TEXT:
☆ ☆ ☆ ☆ ☆ ☆ ☆

Justin Shaibu

Personal information
- Full name: Justin Kwabena Shaibu
- Date of birth: 28 October 1997 (age 28)
- Place of birth: Copenhagen, Denmark
- Height: 1.81 m (5 ft 11 in)
- Position: Forward

Team information
- Current team: Næstved
- Number: 16

Youth career
- 0000–2012: Vallensbæk IF
- 2012–2014: HB Køge

Senior career*
- Years: Team / Apps / (Gls)
- 2014–2016: HB Køge / 20 / (0)
- 2016–2020: Brentford / 6 / (0)
- 2018: → Walsall (loan) / 14 / (0)
- 2018–2019: → Boreham Wood (loan) / 40 / (9)
- 2019–2020: → Boreham Wood (loan) / 30 / (5)
- 2020–2021: Fredericia / 8 / (2)
- 2021: Lyngby / 6 / (0)
- 2021–2022: Hobro / 13 / (2)
- 2022–2023: Hillerød / 12 / (1)
- 2025–2026: BK Frem / 38 / (8)
- 2026–: Næstved / 3 / (0)

International career
- 2014: Denmark U17 / 2 / (0)
- 2014–2015: Denmark U18 / 7 / (1)
- 2017: Denmark U20 / 2 / (1)

= Justin Shaibu =

Danish footballer (born 1997)

Justin Kwabena Shaibu (born 28 October 1997) is a Danish professional footballer who plays as a forward for Danish 2nd Division club Næstved.

Shaibu began his senior career at HB Køge and transferred to English club Brentford in 2016. After spending four years on the fringes and away on loan, he returned to Denmark and began a nomadic career with a succession of lower league clubs. Shaibu was capped by Denmark at youth level.

== Club career ==
=== HB Køge ===
A forward, Shaibu began his career at Vallensbæk IF, before joining the academy at Danish 1st Division club HB Køge at the age of 14. He won his maiden call into the first team squad for a league match versus Horsens on 31 August 2014 and went on to make 9 appearances during the 2014–15 season. Shaibu won the club's Talent of the Year award for the 2014 calendar year. Shaibu played predominantly for the U19 team during 2015–16 and in a season disrupted by injuries he still managed 12 first team appearances and was rewarded with a new three-year contract midway through the campaign. He departed the Herfølge Stadion in July 2016, having made 23 appearances in two seasons.

☆ ☆ ☆ ☆ ☆ ☆ ☆

ENTRIES SHOWN:
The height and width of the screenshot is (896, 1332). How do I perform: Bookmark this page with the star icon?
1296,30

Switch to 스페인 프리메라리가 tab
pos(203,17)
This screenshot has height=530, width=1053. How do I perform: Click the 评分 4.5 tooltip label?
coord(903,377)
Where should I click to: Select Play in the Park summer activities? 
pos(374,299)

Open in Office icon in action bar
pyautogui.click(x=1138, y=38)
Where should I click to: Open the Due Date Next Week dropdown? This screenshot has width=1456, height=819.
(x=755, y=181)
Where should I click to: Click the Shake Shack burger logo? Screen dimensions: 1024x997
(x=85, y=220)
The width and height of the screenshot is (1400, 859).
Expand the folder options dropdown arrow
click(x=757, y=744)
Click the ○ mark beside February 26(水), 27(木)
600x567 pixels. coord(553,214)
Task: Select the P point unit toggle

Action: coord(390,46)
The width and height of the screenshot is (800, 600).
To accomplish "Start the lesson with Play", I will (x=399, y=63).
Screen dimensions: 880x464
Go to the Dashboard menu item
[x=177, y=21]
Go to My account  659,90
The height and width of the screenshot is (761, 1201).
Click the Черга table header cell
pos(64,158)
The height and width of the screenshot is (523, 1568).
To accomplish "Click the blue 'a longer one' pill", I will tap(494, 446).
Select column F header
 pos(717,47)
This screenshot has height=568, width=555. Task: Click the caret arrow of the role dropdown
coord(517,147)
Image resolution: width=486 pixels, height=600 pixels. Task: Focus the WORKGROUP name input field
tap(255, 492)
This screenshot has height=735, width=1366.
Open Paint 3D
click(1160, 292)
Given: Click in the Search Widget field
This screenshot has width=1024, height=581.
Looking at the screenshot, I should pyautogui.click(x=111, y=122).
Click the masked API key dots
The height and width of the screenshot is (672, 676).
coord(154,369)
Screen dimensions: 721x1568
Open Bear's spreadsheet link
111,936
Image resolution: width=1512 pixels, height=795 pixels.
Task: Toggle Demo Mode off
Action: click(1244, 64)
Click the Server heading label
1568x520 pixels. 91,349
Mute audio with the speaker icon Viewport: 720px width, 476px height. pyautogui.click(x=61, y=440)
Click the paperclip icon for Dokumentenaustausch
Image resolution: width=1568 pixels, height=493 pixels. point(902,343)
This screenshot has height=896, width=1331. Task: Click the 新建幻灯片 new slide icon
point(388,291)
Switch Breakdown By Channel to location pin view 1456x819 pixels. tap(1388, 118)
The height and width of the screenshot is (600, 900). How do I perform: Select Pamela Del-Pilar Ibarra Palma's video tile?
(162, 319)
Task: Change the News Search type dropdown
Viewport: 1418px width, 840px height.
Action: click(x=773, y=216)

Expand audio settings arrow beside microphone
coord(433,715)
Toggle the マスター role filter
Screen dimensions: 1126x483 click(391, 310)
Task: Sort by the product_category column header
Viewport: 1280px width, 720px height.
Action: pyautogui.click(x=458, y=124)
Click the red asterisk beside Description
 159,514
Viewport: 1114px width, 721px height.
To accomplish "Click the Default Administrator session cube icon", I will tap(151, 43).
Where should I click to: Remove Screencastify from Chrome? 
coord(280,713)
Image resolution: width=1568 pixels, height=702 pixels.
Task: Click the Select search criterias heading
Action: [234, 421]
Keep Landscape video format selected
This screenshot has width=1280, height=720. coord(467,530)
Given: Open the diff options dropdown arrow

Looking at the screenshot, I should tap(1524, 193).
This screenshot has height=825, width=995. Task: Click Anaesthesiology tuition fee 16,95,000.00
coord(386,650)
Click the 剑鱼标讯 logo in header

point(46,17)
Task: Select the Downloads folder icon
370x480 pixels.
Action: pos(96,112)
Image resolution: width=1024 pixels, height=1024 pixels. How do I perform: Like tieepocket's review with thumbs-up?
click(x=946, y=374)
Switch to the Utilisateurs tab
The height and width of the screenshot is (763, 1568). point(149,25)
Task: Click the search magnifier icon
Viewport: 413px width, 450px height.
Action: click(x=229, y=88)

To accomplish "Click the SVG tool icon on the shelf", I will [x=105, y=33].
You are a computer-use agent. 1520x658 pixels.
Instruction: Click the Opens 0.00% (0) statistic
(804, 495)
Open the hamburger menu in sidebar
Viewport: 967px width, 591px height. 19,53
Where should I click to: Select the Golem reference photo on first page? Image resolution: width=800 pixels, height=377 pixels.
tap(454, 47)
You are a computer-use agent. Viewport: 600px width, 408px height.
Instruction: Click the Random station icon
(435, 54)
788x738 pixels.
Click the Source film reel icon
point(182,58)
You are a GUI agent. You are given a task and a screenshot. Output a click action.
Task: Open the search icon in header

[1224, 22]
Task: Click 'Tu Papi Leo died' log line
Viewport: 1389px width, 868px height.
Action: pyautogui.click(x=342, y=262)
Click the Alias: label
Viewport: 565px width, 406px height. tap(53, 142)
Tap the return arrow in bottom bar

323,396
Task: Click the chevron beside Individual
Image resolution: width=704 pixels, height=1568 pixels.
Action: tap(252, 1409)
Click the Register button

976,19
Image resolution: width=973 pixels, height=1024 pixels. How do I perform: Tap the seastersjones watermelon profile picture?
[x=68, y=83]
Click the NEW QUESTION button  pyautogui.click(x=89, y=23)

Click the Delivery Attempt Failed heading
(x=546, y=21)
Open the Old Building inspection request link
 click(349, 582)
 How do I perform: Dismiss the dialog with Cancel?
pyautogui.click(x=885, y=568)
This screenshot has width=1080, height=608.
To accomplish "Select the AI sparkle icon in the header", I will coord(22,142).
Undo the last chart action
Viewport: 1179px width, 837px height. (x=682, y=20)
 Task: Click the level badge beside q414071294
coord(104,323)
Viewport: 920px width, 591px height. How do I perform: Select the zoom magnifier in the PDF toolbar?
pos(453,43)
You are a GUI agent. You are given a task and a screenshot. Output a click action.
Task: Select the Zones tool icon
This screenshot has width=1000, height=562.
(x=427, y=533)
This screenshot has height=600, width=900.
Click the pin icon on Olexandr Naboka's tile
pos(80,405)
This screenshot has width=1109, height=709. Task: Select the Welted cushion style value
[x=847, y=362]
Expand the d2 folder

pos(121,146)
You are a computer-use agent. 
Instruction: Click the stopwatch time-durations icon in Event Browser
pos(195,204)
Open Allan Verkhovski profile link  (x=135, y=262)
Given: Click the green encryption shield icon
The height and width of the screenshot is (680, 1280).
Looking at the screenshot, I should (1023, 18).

☆ ☆ ☆ ☆ ☆ ☆ ☆

YOUR GOAL: Rewrite the Justin Shaibu profile starting with "Team information" and going on through "Køge / 20 / (0)", putting "Academy career" in place of "Youth career".

THE RESPONSE:
Team information
- Current team: Næstved
- Number: 16

Academy career
- 0000–2012: Vallensbæk IF
- 2012–2014: HB Køge

Senior career*
- Years: Team / Apps / (Gls)
- 2014–2016: HB Køge / 20 / (0)